%%
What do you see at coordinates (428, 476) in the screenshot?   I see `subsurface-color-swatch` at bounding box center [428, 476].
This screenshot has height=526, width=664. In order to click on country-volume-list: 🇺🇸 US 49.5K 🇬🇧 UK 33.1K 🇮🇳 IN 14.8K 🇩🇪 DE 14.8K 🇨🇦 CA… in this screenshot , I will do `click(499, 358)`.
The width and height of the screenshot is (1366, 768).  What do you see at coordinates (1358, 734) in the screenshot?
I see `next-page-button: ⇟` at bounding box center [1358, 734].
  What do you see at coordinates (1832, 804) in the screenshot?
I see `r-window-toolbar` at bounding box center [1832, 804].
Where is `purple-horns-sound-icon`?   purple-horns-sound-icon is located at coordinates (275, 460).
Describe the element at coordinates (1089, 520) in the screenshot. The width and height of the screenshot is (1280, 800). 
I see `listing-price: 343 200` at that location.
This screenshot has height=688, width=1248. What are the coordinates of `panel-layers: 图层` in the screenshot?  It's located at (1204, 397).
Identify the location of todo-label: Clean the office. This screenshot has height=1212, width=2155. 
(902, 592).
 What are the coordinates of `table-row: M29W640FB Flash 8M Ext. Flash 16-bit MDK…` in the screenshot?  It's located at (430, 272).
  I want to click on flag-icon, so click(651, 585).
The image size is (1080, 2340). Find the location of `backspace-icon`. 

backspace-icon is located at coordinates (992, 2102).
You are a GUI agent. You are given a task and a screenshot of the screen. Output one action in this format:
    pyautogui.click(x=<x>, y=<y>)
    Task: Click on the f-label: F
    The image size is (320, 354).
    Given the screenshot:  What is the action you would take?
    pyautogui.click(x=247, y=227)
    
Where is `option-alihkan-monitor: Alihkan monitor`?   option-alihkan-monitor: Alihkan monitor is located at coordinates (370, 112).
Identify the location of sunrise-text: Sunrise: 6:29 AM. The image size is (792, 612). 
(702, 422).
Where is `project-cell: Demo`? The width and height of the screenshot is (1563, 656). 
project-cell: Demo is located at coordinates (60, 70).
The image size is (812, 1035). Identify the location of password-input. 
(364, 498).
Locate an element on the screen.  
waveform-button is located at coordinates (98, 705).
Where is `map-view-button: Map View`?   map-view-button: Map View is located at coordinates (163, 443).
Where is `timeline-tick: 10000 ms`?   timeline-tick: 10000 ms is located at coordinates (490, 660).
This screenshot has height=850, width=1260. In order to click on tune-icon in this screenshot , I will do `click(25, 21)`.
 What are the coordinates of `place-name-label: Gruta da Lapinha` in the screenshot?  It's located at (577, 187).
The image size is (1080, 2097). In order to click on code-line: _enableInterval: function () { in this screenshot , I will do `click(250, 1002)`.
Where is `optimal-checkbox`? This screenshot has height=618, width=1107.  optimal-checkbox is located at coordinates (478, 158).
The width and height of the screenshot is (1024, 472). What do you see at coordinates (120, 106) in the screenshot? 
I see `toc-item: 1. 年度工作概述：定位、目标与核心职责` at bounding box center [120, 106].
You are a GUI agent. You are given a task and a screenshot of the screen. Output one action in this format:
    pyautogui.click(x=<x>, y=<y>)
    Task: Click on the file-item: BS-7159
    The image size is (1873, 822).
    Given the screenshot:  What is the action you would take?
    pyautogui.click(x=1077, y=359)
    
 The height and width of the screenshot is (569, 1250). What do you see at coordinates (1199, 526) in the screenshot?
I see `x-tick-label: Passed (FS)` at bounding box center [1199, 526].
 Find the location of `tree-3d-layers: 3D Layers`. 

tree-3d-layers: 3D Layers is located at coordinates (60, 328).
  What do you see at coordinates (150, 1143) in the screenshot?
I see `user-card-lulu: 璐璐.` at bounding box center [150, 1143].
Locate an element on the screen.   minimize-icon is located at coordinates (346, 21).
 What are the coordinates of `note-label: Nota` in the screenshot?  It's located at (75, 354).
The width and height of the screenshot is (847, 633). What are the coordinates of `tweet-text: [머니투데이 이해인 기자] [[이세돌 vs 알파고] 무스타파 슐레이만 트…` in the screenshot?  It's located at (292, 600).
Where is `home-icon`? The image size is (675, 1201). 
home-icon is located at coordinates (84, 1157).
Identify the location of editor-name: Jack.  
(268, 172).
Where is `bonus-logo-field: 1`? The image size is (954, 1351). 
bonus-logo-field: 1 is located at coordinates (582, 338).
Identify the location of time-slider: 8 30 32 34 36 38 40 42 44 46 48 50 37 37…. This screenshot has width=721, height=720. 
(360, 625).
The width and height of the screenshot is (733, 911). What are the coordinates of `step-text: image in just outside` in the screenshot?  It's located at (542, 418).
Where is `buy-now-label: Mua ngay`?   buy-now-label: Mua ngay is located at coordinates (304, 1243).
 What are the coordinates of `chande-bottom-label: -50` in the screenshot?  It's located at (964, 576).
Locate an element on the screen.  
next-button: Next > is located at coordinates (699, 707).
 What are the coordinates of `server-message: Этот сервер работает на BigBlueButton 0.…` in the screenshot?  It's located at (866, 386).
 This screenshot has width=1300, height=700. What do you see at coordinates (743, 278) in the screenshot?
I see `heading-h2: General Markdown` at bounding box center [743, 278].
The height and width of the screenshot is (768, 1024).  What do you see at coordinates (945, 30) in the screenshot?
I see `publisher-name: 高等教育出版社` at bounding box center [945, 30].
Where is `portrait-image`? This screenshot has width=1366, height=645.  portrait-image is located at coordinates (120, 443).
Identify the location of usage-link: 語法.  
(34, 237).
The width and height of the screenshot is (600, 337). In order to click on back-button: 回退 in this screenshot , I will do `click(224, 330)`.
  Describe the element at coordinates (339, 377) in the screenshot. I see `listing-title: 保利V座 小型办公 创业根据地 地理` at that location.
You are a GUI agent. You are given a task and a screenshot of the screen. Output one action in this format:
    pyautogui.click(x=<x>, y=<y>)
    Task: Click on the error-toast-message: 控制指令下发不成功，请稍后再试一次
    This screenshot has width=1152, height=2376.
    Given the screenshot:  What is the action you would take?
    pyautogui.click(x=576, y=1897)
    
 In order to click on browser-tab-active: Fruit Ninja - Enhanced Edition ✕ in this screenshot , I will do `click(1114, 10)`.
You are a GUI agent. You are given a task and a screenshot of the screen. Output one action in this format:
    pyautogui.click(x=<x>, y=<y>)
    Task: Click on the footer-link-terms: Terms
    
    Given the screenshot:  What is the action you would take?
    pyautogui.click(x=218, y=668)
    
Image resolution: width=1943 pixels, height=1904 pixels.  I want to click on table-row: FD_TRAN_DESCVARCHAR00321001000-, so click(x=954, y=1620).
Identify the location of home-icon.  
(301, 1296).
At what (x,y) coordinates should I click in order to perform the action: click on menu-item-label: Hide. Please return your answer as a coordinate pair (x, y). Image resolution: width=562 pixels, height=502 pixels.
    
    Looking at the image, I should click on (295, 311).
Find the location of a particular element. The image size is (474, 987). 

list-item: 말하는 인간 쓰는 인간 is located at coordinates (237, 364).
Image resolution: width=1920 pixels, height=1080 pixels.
%%
■ Assigned task: Print all of the items above again, word for word and character for character, without changing anything.

■ Solved exercise:
What do you see at coordinates (428, 476) in the screenshot?   I see `subsurface-color-swatch` at bounding box center [428, 476].
This screenshot has height=526, width=664. In order to click on country-volume-list: 🇺🇸 US 49.5K 🇬🇧 UK 33.1K 🇮🇳 IN 14.8K 🇩🇪 DE 14.8K 🇨🇦 CA… in this screenshot , I will do `click(499, 358)`.
The width and height of the screenshot is (1366, 768).  What do you see at coordinates (1358, 734) in the screenshot?
I see `next-page-button: ⇟` at bounding box center [1358, 734].
  What do you see at coordinates (1832, 804) in the screenshot?
I see `r-window-toolbar` at bounding box center [1832, 804].
Where is `purple-horns-sound-icon`?   purple-horns-sound-icon is located at coordinates (275, 460).
Describe the element at coordinates (1089, 520) in the screenshot. The width and height of the screenshot is (1280, 800). 
I see `listing-price: 343 200` at that location.
This screenshot has height=688, width=1248. What are the coordinates of `panel-layers: 图层` in the screenshot?  It's located at (1204, 397).
Identify the location of todo-label: Clean the office. This screenshot has height=1212, width=2155. 
(902, 592).
 What are the coordinates of `table-row: M29W640FB Flash 8M Ext. Flash 16-bit MDK…` in the screenshot?  It's located at (430, 272).
  I want to click on flag-icon, so click(651, 585).
The image size is (1080, 2340). Find the location of `backspace-icon`. 

backspace-icon is located at coordinates (992, 2102).
You are a GUI agent. You are given a task and a screenshot of the screen. Output one action in this format:
    pyautogui.click(x=<x>, y=<y>)
    Task: Click on the f-label: F
    The image size is (320, 354).
    Given the screenshot:  What is the action you would take?
    pyautogui.click(x=247, y=227)
    
Where is `option-alihkan-monitor: Alihkan monitor`?   option-alihkan-monitor: Alihkan monitor is located at coordinates (370, 112).
Identify the location of sunrise-text: Sunrise: 6:29 AM. The image size is (792, 612). 
(702, 422).
Where is `project-cell: Demo`? The width and height of the screenshot is (1563, 656). 
project-cell: Demo is located at coordinates (60, 70).
The image size is (812, 1035). Identify the location of password-input. 
(364, 498).
Locate an element on the screen.  
waveform-button is located at coordinates (98, 705).
Where is `map-view-button: Map View`?   map-view-button: Map View is located at coordinates (163, 443).
Where is `timeline-tick: 10000 ms`?   timeline-tick: 10000 ms is located at coordinates (490, 660).
This screenshot has height=850, width=1260. In order to click on tune-icon in this screenshot , I will do `click(25, 21)`.
 What are the coordinates of `place-name-label: Gruta da Lapinha` in the screenshot?  It's located at (577, 187).
The image size is (1080, 2097). In order to click on code-line: _enableInterval: function () { in this screenshot , I will do `click(250, 1002)`.
Where is `optimal-checkbox`? This screenshot has height=618, width=1107.  optimal-checkbox is located at coordinates (478, 158).
The width and height of the screenshot is (1024, 472). What do you see at coordinates (120, 106) in the screenshot? 
I see `toc-item: 1. 年度工作概述：定位、目标与核心职责` at bounding box center [120, 106].
You are a GUI agent. You are given a task and a screenshot of the screen. Output one action in this format:
    pyautogui.click(x=<x>, y=<y>)
    Task: Click on the file-item: BS-7159
    The image size is (1873, 822).
    Given the screenshot:  What is the action you would take?
    pyautogui.click(x=1077, y=359)
    
 The height and width of the screenshot is (569, 1250). What do you see at coordinates (1199, 526) in the screenshot?
I see `x-tick-label: Passed (FS)` at bounding box center [1199, 526].
 Find the location of `tree-3d-layers: 3D Layers`. 

tree-3d-layers: 3D Layers is located at coordinates (60, 328).
  What do you see at coordinates (150, 1143) in the screenshot?
I see `user-card-lulu: 璐璐.` at bounding box center [150, 1143].
Locate an element on the screen.   minimize-icon is located at coordinates (346, 21).
 What are the coordinates of `note-label: Nota` in the screenshot?  It's located at (75, 354).
The width and height of the screenshot is (847, 633). What are the coordinates of `tweet-text: [머니투데이 이해인 기자] [[이세돌 vs 알파고] 무스타파 슐레이만 트…` in the screenshot?  It's located at (292, 600).
Where is `home-icon`? The image size is (675, 1201). 
home-icon is located at coordinates (84, 1157).
Identify the location of editor-name: Jack.  
(268, 172).
Where is `bonus-logo-field: 1`? The image size is (954, 1351). 
bonus-logo-field: 1 is located at coordinates (582, 338).
Identify the location of time-slider: 8 30 32 34 36 38 40 42 44 46 48 50 37 37…. This screenshot has width=721, height=720. 
(360, 625).
The width and height of the screenshot is (733, 911). What are the coordinates of `step-text: image in just outside` in the screenshot?  It's located at (542, 418).
Where is `buy-now-label: Mua ngay`?   buy-now-label: Mua ngay is located at coordinates (304, 1243).
 What are the coordinates of `chande-bottom-label: -50` in the screenshot?  It's located at (964, 576).
Locate an element on the screen.  
next-button: Next > is located at coordinates (699, 707).
 What are the coordinates of `server-message: Этот сервер работает на BigBlueButton 0.…` in the screenshot?  It's located at (866, 386).
 This screenshot has width=1300, height=700. What do you see at coordinates (743, 278) in the screenshot?
I see `heading-h2: General Markdown` at bounding box center [743, 278].
The height and width of the screenshot is (768, 1024).  What do you see at coordinates (945, 30) in the screenshot?
I see `publisher-name: 高等教育出版社` at bounding box center [945, 30].
Where is `portrait-image`? This screenshot has width=1366, height=645.  portrait-image is located at coordinates (120, 443).
Identify the location of usage-link: 語法.  
(34, 237).
The width and height of the screenshot is (600, 337). In order to click on back-button: 回退 in this screenshot , I will do `click(224, 330)`.
  Describe the element at coordinates (339, 377) in the screenshot. I see `listing-title: 保利V座 小型办公 创业根据地 地理` at that location.
You are a GUI agent. You are given a task and a screenshot of the screen. Output one action in this format:
    pyautogui.click(x=<x>, y=<y>)
    Task: Click on the error-toast-message: 控制指令下发不成功，请稍后再试一次
    This screenshot has width=1152, height=2376.
    Given the screenshot:  What is the action you would take?
    pyautogui.click(x=576, y=1897)
    
 In order to click on browser-tab-active: Fruit Ninja - Enhanced Edition ✕ in this screenshot , I will do `click(1114, 10)`.
You are a GUI agent. You are given a task and a screenshot of the screen. Output one action in this format:
    pyautogui.click(x=<x>, y=<y>)
    Task: Click on the footer-link-terms: Terms
    
    Given the screenshot:  What is the action you would take?
    pyautogui.click(x=218, y=668)
    
Image resolution: width=1943 pixels, height=1904 pixels.  I want to click on table-row: FD_TRAN_DESCVARCHAR00321001000-, so click(x=954, y=1620).
Identify the location of home-icon.  
(301, 1296).
At what (x,y) coordinates should I click in order to perform the action: click on menu-item-label: Hide. Please return your answer as a coordinate pair (x, y). Image resolution: width=562 pixels, height=502 pixels.
    
    Looking at the image, I should click on (295, 311).
Find the location of a particular element. The image size is (474, 987). 

list-item: 말하는 인간 쓰는 인간 is located at coordinates (237, 364).
Image resolution: width=1920 pixels, height=1080 pixels.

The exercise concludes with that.